The idea behind this work is to use the 3D CFD simulations to test several designs (100 piston bowl shapes) and create a detailed statistical model of geometrical features of Toyota GD engine combustion chamber (2.8L turbocharged diesel engine) in order to use it to detect the driving parameters and maximum possible benefits changing only the chamber shape.

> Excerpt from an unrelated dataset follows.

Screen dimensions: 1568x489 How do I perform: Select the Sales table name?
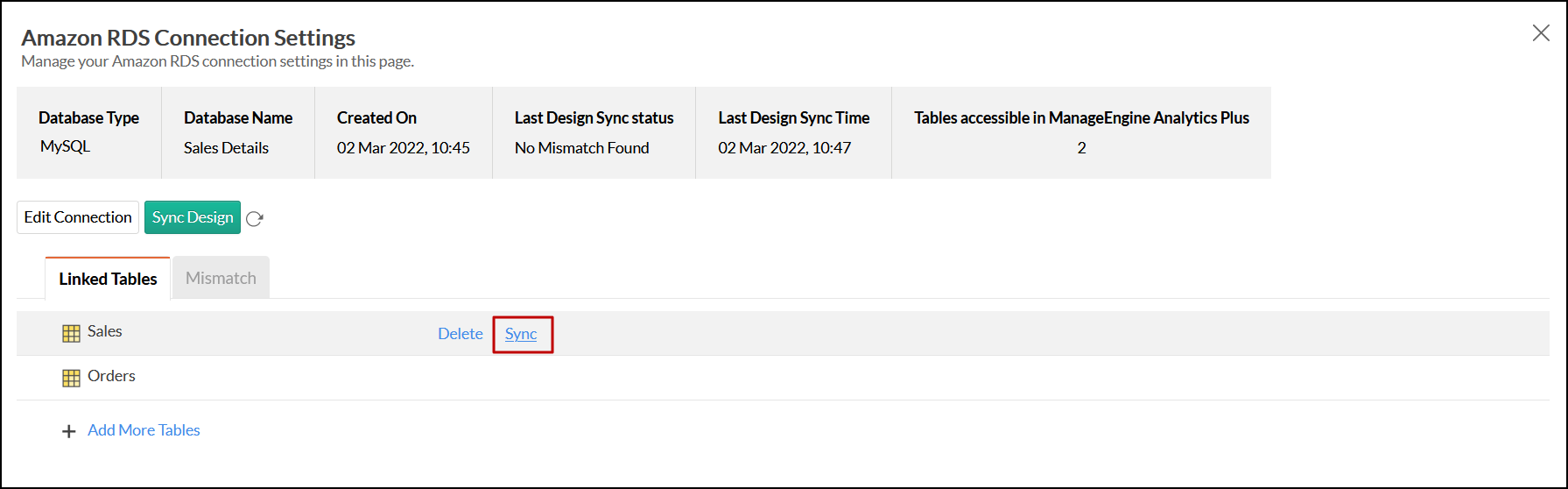coord(104,331)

Using this statistical model it is possible to investigate in detail how geometrical features are affecting combustion characteristics (such as ISFC, soot, NOx) and which is the reachable limit that can be achieved without changing calibration and engine architecture. This model showed that the maximum possible reduction in ISFC is approximately 3.5% with benefits also in NOx and Soot production. As far as the NOx is concerned, the maximum reduction is approximately 50% with drawbacks in Soot and ISFC.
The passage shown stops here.